Data for analysis:
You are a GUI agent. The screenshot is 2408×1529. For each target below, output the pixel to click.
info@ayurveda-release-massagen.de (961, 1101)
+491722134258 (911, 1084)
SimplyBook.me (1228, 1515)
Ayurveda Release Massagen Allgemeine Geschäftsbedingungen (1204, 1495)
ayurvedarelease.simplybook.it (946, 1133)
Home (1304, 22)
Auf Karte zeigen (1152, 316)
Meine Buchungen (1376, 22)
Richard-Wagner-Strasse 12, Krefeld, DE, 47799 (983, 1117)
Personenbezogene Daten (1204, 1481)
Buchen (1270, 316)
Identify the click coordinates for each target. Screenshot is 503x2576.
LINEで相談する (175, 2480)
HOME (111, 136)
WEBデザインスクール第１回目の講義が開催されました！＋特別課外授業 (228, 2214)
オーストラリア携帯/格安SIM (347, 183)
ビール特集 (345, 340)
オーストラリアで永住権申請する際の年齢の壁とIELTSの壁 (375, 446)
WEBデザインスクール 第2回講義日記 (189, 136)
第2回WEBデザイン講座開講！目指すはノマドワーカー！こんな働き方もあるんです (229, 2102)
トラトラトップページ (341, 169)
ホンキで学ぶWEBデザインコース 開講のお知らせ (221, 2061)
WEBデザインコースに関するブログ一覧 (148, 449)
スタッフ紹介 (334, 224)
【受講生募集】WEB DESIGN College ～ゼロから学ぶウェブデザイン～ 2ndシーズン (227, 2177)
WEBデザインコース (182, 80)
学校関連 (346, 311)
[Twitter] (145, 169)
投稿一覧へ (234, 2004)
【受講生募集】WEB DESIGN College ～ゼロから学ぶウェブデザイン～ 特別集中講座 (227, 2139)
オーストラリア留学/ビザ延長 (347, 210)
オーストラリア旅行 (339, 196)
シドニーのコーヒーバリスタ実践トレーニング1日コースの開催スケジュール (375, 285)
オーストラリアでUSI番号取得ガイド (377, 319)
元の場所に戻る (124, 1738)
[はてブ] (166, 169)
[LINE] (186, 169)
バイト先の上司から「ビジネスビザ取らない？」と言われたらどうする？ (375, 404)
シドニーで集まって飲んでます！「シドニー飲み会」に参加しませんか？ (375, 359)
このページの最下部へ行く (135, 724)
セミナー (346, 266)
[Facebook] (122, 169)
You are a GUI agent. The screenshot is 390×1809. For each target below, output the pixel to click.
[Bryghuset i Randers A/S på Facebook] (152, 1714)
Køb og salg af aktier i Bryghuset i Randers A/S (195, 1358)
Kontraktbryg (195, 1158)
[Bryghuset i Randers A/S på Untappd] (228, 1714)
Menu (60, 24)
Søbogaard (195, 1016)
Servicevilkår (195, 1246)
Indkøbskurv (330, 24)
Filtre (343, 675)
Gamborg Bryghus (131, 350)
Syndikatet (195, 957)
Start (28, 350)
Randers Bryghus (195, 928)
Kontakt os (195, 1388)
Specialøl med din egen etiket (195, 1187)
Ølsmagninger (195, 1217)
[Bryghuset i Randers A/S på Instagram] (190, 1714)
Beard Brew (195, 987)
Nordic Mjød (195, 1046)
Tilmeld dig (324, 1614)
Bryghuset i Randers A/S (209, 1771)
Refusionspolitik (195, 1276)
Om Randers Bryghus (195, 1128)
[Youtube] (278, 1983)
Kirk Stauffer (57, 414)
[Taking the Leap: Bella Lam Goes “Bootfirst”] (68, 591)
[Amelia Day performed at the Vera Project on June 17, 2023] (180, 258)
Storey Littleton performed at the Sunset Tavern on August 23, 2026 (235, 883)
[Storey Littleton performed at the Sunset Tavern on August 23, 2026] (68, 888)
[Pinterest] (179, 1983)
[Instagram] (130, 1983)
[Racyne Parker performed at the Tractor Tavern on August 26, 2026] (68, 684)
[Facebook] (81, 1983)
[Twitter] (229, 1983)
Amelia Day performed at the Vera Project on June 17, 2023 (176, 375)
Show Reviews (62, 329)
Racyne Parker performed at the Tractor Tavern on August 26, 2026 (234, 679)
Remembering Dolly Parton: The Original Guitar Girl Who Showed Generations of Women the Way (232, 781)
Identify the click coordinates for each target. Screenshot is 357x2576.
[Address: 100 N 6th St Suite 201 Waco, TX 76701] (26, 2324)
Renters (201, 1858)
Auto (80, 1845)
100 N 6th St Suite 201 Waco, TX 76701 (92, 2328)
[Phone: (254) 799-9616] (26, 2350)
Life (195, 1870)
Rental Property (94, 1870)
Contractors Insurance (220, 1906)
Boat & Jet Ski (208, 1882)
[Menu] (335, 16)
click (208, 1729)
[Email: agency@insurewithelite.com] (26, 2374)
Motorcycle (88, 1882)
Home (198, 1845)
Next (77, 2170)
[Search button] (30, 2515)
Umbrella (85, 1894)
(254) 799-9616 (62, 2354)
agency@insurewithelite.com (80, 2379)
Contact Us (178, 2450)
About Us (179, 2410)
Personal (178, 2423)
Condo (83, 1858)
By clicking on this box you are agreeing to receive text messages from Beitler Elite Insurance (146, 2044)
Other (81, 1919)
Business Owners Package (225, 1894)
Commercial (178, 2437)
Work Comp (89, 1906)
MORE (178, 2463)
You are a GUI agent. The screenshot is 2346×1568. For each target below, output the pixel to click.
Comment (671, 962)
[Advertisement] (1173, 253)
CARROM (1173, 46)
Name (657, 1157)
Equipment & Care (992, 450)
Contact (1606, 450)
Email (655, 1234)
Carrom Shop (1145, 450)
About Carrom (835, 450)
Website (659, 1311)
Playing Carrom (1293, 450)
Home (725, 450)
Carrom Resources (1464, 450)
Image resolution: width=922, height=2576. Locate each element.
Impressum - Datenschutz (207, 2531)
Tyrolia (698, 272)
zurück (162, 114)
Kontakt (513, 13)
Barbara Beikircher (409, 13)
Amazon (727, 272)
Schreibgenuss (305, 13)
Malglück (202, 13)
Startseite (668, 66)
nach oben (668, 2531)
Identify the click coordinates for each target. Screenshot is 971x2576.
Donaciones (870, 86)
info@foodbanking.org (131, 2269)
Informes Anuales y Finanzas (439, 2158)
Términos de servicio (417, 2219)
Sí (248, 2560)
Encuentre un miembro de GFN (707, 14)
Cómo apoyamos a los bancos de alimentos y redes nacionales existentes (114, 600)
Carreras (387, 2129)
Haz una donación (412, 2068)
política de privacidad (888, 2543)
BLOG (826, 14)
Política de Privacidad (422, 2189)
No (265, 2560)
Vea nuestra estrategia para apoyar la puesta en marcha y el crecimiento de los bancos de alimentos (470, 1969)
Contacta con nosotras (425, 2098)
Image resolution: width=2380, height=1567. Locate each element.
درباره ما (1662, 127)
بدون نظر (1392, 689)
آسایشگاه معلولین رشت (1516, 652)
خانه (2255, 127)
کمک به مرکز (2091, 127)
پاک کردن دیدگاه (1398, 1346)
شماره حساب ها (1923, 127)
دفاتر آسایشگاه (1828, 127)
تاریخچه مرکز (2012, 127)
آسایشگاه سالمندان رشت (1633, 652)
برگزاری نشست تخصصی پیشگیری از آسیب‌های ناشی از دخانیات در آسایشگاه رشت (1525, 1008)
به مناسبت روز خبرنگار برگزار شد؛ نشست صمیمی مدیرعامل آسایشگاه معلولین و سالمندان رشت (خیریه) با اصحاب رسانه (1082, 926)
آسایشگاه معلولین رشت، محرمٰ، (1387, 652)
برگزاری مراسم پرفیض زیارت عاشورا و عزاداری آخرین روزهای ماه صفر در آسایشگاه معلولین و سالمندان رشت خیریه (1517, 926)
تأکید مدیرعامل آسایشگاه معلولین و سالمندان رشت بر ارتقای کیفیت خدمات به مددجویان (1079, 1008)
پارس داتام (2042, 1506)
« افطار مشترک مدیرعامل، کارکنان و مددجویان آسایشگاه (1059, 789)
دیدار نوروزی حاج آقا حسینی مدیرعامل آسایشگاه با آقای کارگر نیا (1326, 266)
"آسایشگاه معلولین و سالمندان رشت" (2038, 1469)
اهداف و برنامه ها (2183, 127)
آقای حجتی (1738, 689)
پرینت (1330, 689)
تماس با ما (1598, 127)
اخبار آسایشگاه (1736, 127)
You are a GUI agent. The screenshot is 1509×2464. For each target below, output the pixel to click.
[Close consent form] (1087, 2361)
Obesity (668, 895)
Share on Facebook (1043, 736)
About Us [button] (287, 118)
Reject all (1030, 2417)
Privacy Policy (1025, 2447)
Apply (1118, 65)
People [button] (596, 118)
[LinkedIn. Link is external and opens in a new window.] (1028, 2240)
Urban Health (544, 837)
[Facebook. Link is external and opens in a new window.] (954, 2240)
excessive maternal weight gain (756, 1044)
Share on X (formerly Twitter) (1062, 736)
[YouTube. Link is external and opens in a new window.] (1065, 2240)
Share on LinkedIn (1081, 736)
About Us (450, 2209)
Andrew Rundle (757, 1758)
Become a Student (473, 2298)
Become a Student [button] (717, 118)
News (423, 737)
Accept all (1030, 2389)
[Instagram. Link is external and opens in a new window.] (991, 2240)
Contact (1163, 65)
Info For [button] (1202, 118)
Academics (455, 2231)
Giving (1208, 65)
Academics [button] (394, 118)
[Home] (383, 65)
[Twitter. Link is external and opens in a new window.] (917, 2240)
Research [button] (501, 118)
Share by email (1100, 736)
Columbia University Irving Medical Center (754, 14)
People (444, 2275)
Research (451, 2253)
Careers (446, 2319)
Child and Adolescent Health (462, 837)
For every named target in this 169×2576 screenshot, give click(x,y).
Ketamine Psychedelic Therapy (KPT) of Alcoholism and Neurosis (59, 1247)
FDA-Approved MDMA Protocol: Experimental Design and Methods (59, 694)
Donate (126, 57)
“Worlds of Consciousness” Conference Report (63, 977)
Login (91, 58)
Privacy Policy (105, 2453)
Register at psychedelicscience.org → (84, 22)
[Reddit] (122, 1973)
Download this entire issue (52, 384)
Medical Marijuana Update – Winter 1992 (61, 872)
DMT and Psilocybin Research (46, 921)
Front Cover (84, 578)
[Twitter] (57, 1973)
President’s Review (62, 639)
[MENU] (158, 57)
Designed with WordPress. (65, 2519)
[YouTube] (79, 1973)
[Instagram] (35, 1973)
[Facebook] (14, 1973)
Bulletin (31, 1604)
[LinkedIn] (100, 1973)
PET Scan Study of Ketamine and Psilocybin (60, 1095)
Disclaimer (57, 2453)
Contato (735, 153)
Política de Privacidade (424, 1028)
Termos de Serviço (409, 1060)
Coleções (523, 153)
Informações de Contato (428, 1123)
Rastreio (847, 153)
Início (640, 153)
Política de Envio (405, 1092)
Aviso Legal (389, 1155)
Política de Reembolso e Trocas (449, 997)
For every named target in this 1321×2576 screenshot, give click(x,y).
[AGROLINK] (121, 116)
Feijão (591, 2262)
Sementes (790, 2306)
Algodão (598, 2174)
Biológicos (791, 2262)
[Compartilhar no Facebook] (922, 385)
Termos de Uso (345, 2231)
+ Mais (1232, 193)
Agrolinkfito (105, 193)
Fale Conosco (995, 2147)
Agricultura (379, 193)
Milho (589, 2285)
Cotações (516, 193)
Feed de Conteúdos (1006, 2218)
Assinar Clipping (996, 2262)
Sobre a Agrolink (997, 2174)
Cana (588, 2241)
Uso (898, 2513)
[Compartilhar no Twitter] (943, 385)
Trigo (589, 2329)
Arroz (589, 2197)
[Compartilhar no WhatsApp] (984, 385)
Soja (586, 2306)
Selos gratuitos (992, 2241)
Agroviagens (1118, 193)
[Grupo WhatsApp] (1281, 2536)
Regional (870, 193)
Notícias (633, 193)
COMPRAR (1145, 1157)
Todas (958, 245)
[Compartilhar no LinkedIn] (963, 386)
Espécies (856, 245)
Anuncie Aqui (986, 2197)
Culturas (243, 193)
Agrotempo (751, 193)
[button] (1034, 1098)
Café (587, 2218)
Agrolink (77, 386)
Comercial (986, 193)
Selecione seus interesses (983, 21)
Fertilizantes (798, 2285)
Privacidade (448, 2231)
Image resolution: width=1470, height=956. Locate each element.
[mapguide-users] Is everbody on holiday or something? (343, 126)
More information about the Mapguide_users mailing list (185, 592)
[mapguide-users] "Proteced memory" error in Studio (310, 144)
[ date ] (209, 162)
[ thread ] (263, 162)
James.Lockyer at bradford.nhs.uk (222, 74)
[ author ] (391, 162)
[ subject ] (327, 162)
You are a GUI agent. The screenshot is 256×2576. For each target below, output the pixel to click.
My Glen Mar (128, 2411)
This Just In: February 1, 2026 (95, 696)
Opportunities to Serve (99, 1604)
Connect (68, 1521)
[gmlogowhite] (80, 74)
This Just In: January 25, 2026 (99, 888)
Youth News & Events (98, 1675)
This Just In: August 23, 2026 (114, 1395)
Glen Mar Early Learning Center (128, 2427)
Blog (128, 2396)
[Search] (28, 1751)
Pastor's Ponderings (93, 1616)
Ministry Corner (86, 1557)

What needs to be done:
Copy out, from the listing above, every line that contains the string "Racyne".

Answer space:
[Racyne Parker performed at the Tractor Tavern on August 26, 2026] (68, 684)
Racyne Parker performed at the Tractor Tavern on August 26, 2026 (234, 679)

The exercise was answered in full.